— Records for the task —
• • • •

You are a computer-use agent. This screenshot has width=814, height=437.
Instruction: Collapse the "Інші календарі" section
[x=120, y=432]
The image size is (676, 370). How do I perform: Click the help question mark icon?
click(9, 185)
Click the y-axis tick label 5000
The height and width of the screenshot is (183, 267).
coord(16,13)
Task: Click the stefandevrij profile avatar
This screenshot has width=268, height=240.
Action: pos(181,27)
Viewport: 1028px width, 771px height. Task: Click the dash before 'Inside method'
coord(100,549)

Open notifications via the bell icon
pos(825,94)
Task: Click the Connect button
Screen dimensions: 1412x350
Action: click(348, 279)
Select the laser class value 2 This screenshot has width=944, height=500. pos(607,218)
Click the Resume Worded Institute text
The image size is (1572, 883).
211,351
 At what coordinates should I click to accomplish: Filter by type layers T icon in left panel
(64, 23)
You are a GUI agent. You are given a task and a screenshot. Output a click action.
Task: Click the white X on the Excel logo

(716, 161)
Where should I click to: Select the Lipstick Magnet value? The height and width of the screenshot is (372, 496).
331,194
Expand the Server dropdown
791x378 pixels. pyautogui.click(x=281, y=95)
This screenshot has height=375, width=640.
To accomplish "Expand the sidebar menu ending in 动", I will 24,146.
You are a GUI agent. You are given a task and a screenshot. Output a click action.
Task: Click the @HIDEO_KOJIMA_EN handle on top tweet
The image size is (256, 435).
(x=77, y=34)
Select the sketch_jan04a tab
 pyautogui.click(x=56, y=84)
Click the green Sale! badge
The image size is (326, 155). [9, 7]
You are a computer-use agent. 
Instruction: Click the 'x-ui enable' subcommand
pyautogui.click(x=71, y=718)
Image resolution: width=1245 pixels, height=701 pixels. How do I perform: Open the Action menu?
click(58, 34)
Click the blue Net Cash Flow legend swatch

• • • •

— Work to complete —
Count the lines in the entries above that contain the word "perform". Reply with the number alone.

— Written solution —
2